▶ [The request] Rewrite every line below from the one containing "[Youtube] (510, 725)" through the one containing "Film Arşivi (396, 241)", both included, and keep the request lines in that stretch unchanged. Scale each coordinate in the answers by 1.3, rounding to whole numbers with halves rounded up.

▶ [The input]
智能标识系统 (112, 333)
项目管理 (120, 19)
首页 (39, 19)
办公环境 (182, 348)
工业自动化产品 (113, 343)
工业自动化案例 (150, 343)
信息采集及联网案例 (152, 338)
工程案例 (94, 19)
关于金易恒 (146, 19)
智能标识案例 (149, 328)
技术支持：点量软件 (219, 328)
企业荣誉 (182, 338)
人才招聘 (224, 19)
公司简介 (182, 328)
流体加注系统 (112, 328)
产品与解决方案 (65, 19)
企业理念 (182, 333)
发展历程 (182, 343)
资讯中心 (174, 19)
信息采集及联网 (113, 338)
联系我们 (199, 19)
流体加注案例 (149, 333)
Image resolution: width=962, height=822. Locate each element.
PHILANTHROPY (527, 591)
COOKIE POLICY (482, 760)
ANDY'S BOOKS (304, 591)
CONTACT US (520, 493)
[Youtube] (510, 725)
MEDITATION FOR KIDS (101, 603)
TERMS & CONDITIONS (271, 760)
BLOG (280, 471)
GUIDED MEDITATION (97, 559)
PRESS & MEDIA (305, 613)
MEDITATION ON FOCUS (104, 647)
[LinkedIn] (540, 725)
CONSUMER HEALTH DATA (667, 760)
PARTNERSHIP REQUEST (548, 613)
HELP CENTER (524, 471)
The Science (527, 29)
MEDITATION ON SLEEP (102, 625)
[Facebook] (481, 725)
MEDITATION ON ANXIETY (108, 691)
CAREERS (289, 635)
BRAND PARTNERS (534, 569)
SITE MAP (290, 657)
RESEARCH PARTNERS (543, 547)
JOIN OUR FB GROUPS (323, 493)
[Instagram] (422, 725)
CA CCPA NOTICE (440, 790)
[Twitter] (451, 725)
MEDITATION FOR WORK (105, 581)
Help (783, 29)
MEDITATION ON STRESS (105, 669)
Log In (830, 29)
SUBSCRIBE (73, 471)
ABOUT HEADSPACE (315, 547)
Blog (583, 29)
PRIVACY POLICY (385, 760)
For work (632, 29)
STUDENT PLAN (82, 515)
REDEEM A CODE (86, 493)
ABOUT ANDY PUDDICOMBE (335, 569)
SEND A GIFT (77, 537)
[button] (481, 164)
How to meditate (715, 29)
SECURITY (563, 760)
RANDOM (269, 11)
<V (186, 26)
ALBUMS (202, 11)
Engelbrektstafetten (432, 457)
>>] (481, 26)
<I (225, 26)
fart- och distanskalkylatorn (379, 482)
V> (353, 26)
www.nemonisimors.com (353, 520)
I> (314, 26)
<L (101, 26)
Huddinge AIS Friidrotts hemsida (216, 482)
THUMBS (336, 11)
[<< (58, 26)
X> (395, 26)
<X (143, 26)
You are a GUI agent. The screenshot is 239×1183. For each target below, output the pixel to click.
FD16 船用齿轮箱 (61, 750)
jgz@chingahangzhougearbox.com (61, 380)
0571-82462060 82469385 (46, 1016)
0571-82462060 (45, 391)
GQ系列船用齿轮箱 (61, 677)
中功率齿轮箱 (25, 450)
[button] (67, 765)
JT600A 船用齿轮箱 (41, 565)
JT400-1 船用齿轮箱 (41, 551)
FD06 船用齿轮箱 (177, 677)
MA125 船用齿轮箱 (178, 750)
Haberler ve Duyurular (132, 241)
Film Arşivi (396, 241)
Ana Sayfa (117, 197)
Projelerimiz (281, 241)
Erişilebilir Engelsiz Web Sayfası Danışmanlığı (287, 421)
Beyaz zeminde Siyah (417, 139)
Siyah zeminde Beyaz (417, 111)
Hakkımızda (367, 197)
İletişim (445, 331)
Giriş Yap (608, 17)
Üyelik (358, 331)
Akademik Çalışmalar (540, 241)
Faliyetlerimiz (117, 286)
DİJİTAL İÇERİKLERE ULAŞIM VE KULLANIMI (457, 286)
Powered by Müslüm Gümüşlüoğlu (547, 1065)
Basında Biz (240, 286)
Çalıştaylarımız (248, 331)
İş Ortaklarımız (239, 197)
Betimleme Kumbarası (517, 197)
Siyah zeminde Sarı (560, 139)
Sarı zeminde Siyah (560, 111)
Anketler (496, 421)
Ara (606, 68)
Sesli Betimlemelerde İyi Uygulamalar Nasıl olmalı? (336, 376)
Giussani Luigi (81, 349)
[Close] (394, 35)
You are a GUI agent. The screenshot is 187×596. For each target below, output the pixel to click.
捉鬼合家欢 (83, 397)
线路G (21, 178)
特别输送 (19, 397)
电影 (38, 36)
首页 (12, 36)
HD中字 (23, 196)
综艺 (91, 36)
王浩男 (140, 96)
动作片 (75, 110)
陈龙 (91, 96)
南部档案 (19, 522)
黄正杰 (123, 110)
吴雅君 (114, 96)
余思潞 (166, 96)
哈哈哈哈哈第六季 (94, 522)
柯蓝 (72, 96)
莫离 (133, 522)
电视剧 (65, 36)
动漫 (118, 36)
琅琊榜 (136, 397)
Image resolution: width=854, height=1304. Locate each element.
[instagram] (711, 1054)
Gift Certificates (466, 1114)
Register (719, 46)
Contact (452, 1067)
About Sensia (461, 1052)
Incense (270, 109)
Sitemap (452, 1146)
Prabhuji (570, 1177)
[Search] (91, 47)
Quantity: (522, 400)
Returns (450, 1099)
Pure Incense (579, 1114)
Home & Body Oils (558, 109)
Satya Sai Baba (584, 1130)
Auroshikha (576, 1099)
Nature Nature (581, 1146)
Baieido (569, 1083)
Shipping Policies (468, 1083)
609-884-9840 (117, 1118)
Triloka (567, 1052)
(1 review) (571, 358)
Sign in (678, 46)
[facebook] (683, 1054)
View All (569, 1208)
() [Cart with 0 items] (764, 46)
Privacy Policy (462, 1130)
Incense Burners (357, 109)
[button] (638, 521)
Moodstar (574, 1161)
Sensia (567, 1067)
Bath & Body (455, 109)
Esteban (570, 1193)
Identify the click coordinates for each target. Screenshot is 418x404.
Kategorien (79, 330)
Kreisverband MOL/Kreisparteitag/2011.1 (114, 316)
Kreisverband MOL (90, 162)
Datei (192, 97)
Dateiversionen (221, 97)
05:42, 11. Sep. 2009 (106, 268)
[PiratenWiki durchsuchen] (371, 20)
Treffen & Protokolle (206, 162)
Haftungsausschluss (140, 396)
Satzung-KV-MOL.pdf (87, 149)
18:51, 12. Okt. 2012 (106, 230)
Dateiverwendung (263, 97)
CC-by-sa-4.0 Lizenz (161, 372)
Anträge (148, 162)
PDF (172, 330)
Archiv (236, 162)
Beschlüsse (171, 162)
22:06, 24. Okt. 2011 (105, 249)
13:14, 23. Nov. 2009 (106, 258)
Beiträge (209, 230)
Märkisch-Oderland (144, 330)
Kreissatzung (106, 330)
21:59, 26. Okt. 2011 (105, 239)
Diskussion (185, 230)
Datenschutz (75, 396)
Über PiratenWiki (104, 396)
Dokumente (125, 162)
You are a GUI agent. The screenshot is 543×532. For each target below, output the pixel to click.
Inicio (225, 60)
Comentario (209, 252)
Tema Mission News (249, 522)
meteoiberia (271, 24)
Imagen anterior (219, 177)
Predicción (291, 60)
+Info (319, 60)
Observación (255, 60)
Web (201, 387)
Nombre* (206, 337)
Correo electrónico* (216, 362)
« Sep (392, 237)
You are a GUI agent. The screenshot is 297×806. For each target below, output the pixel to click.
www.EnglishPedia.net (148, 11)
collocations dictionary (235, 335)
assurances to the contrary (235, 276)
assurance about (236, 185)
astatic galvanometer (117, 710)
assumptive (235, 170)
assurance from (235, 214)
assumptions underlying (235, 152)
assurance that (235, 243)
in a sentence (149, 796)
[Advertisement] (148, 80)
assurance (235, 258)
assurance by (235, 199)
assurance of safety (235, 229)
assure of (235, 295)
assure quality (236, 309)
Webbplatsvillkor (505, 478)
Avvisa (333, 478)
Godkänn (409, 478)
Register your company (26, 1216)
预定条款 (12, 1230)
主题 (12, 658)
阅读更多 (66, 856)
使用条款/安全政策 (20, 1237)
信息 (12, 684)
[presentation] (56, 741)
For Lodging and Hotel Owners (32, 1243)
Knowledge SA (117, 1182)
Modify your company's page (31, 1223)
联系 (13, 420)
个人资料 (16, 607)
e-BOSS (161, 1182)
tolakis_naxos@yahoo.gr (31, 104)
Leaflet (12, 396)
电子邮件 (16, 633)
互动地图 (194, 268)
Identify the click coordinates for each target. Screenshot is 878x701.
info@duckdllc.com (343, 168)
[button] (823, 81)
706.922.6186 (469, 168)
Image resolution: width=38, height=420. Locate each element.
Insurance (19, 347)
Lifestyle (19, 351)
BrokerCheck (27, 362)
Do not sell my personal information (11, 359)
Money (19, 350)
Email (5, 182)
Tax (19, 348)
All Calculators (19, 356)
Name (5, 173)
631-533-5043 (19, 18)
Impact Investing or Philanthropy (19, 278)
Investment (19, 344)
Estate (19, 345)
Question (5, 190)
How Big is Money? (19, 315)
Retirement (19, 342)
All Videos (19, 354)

▶ [Response to the exercise]
[Youtube] (663, 943)
MEDITATION FOR KIDS (131, 784)
TERMS & CONDITIONS (352, 988)
BLOG (364, 612)
GUIDED MEDITATION (126, 727)
PRESS & MEDIA (397, 797)
MEDITATION ON FOCUS (135, 841)
[LinkedIn] (702, 943)
CONSUMER HEALTH DATA (867, 988)
PARTNERSHIP REQUEST (712, 797)
HELP CENTER (681, 612)
The Science (685, 38)
MEDITATION ON SLEEP (133, 813)
[Facebook] (625, 943)
MEDITATION ON ANXIETY (140, 898)
CAREERS (376, 826)
BRAND PARTNERS (694, 740)
SITE MAP (377, 854)
RESEARCH PARTNERS (706, 711)
JOIN OUR FB GROUPS (420, 641)
[Instagram] (549, 943)
CA CCPA NOTICE (572, 1027)
[Twitter] (586, 943)
MEDITATION FOR WORK (137, 755)
Help (1018, 38)
MEDITATION ON STRESS (137, 870)
Log In (1079, 38)
SUBSCRIBE (95, 612)
ABOUT HEADSPACE (410, 711)
Blog (758, 38)
PRIVACY POLICY (501, 988)
For work (822, 38)
STUDENT PLAN (107, 670)
REDEEM A CODE (112, 641)
ABOUT ANDY PUDDICOMBE (436, 740)
SEND A GIFT (100, 698)
[button] (625, 213)
How to meditate (930, 38)
SECURITY (732, 988)
RANDOM (350, 14)
<V (242, 34)
ALBUMS (263, 14)
Engelbrektstafetten (562, 594)
>>] (625, 34)
<I (293, 34)
fart- och distanskalkylatorn (493, 627)
V> (459, 34)
www.nemonisimors.com (459, 676)
I> (408, 34)
<L (131, 34)
Huddinge AIS Friidrotts hemsida (281, 627)
THUMBS (437, 14)
[<< (75, 34)
X> (514, 34)
<X (186, 34)
You are a GUI agent. The screenshot is 239×1183. For each target below, output the pixel to click.
FD16 船用齿轮箱 (79, 975)
jgz@chingahangzhougearbox.com (79, 494)
0571-82462060 82469385 (60, 1321)
0571-82462060 (59, 508)
GQ系列船用齿轮箱 (79, 880)
中功率齿轮箱 (33, 585)
[button] (87, 995)
JT600A 船用齿轮箱 (53, 735)
JT400-1 船用齿轮箱 (53, 716)
FD06 船用齿轮箱 (230, 880)
MA125 船用齿轮箱 (231, 975)
Haberler ve Duyurular (172, 313)
Film Arşivi (515, 313)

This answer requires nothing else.